** Opening Data supplied block **

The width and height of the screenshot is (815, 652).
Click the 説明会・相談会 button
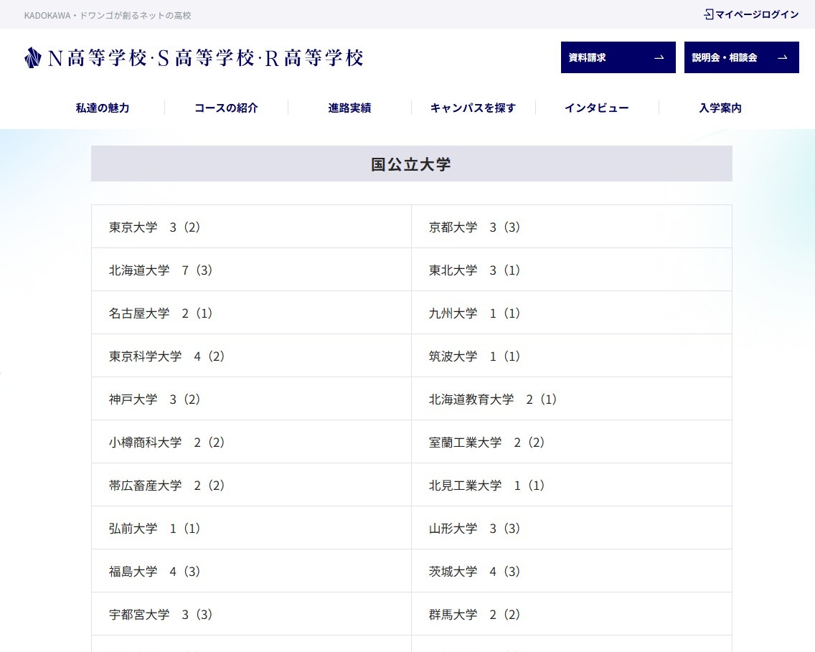[x=742, y=57]
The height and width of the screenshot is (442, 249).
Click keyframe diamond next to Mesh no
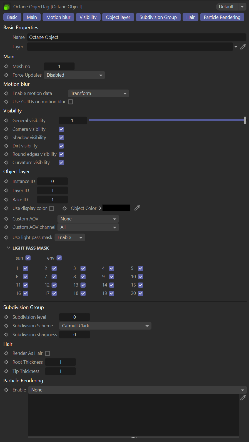6,66
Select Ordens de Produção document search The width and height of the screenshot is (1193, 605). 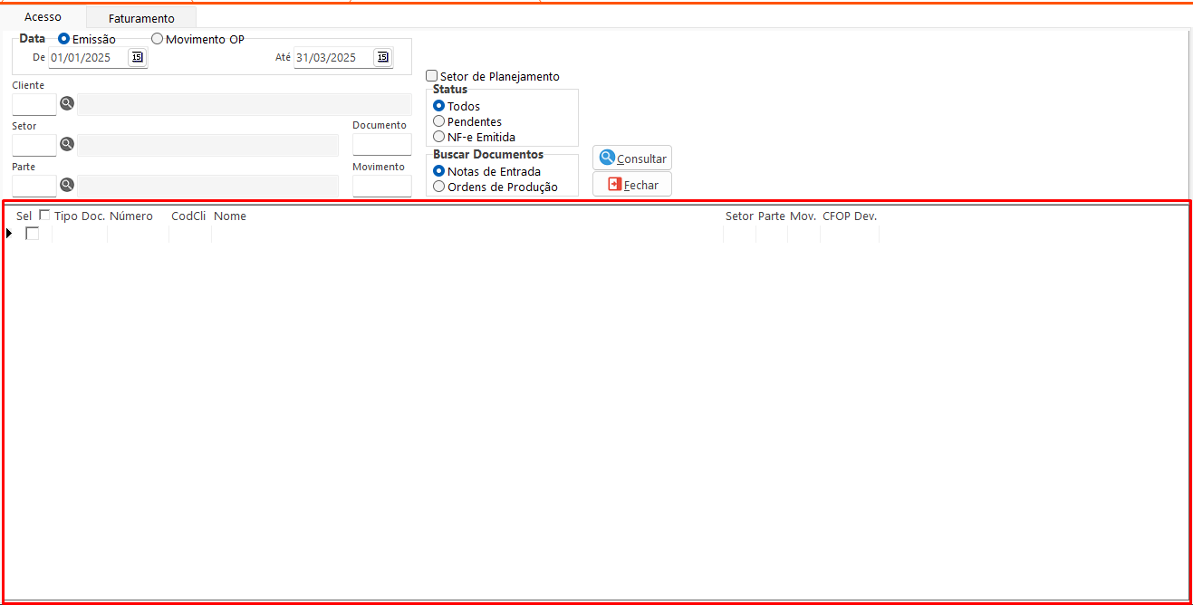click(x=439, y=187)
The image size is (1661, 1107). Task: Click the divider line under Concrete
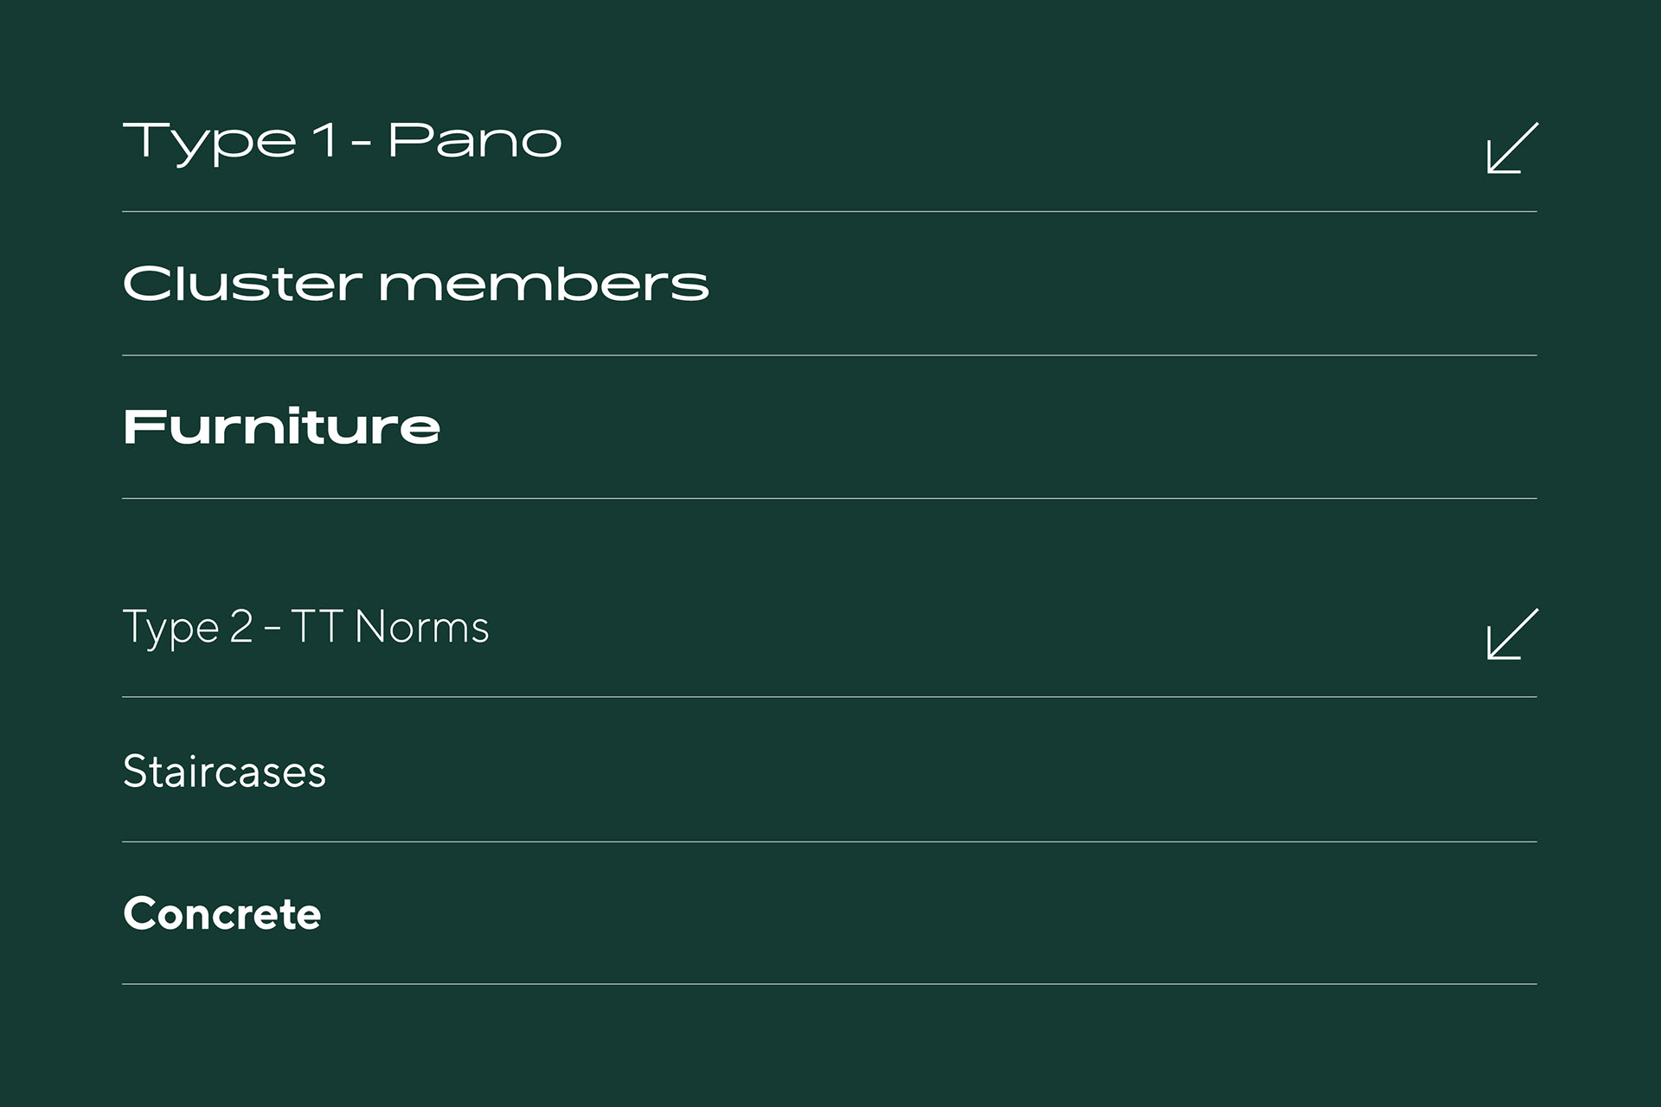click(830, 984)
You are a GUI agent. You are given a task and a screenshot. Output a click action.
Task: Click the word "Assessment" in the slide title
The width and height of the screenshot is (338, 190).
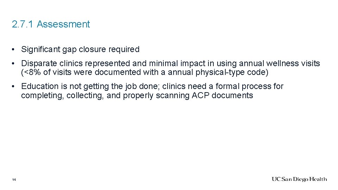[x=63, y=24]
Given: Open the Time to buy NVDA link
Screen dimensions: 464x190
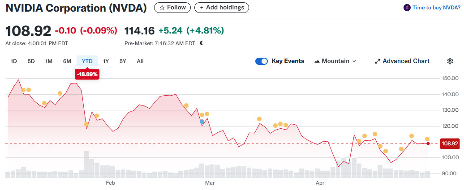Looking at the screenshot, I should [x=435, y=8].
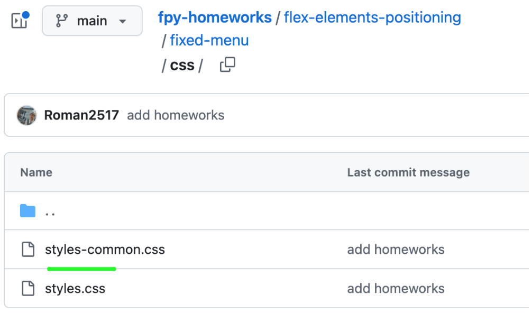Click the branch selector caret arrow

(123, 21)
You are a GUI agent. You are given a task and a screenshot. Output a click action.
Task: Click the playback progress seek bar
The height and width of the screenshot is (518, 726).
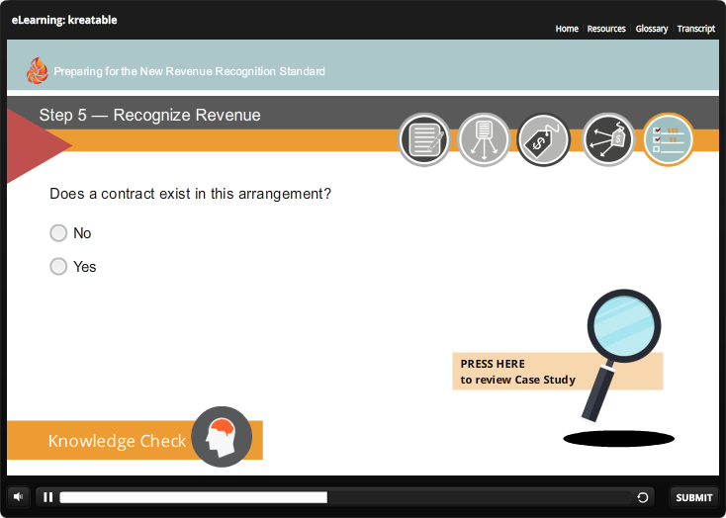[344, 497]
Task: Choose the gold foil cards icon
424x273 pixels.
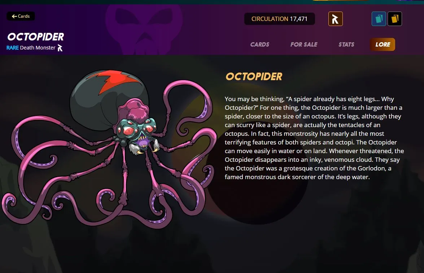Action: (x=394, y=19)
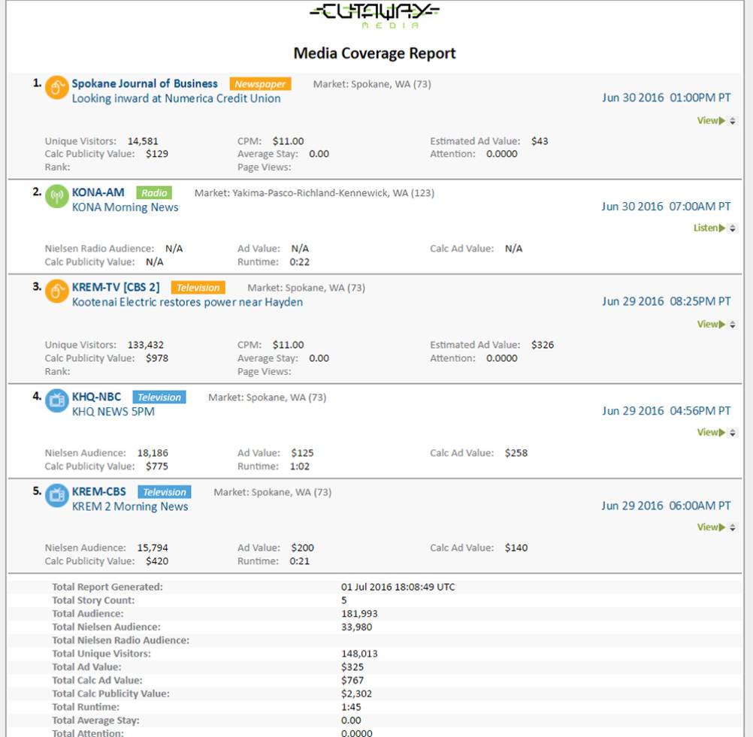This screenshot has height=737, width=753.
Task: Click the Cutaway Media logo
Action: 374,15
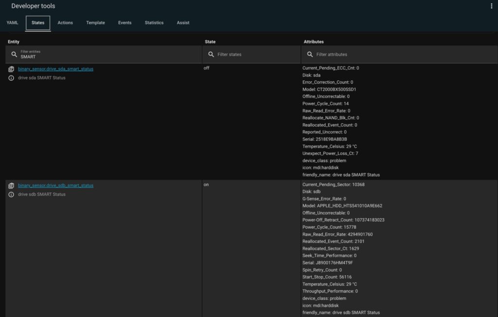Viewport: 498px width, 317px height.
Task: Click the search icon in entity filter
Action: (x=14, y=55)
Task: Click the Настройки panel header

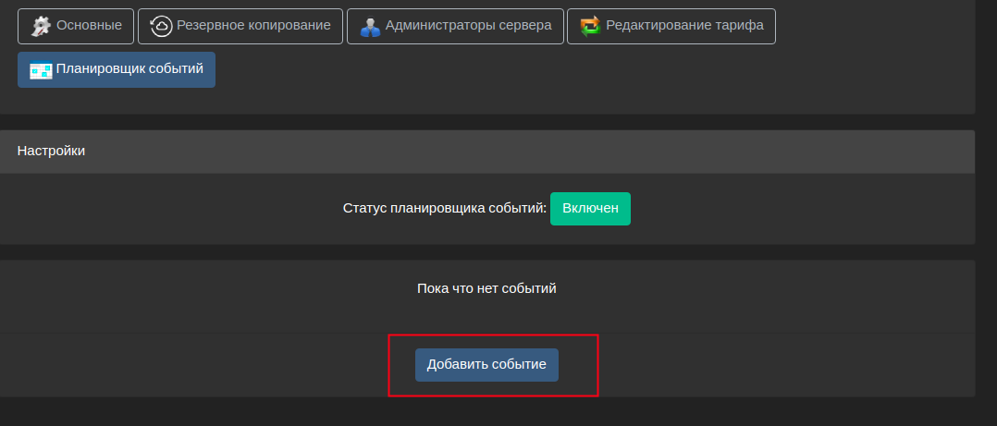Action: coord(487,152)
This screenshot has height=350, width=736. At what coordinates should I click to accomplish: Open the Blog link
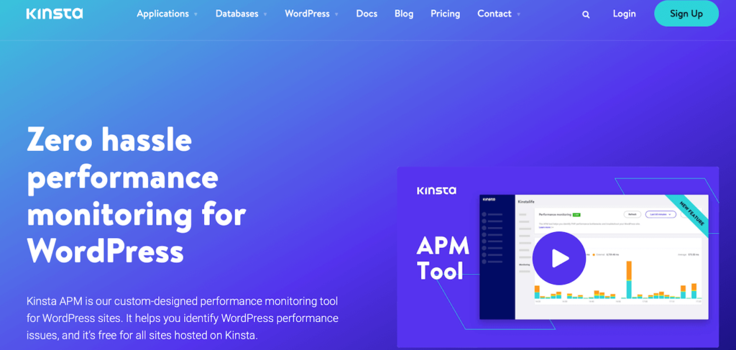(404, 14)
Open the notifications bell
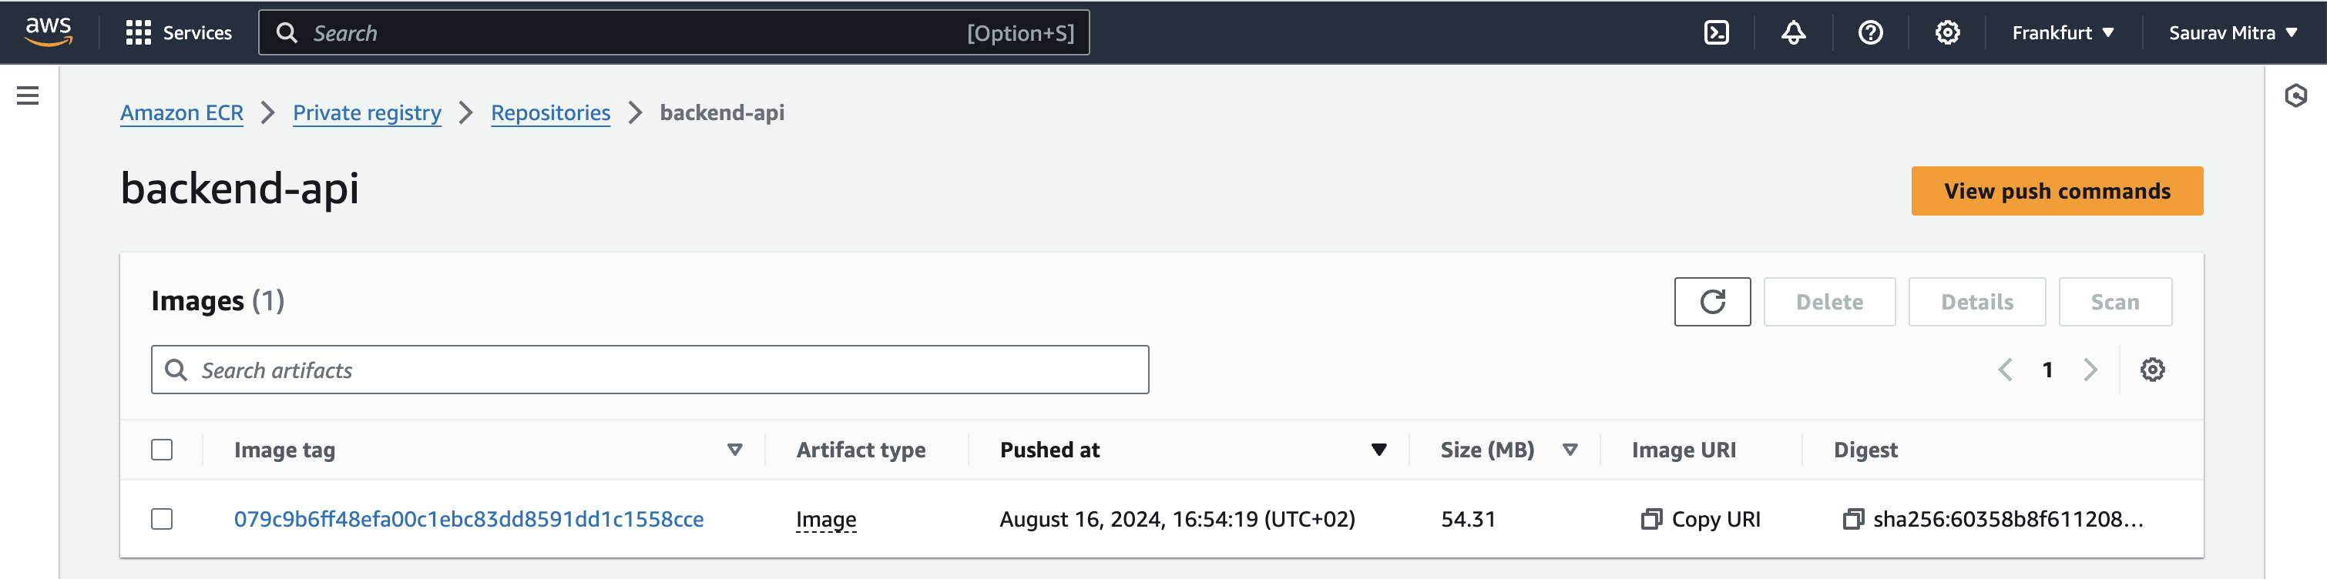The image size is (2327, 579). pyautogui.click(x=1793, y=33)
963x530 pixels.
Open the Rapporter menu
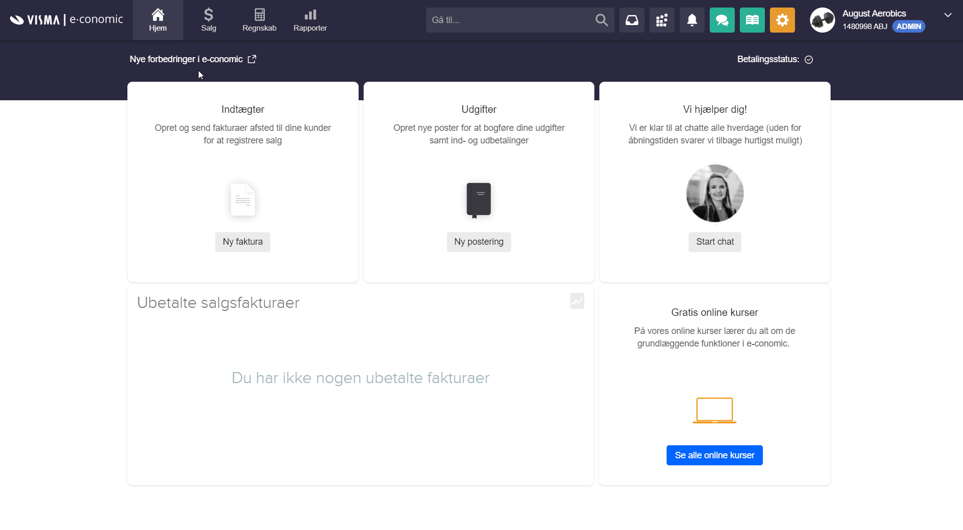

** Closing Data supplied block **

Your assignment
An exact restatement is expected of the lines from the line containing "Screen dimensions: 464x190" to the end of the data above, pictures excluded.

Response below
Screen dimensions: 464x190
Looking at the screenshot, I should [x=435, y=8].
Click the branch selector caret arrow

(123, 21)
You are a GUI agent. You are given a task and a screenshot. Output a click action.
Task: Click the playback progress seek bar
The height and width of the screenshot is (518, 726).
[344, 497]
Task: Choose the gold foil cards icon
424x273 pixels.
Action: (x=394, y=19)
This screenshot has height=737, width=753.
Task: Click the Cutaway Media logo
Action: 374,15
Viewport: 498px width, 317px height.
Task: Click the search icon in entity filter
Action: (x=14, y=55)
Task: Click the Настройки panel header

Action: coord(487,152)
This screenshot has height=350, width=736. At what coordinates should I click to accomplish: Open the Blog link
(404, 14)
Open the notifications bell
The image size is (2327, 579). pyautogui.click(x=1793, y=33)
963x530 pixels.
Open the Rapporter menu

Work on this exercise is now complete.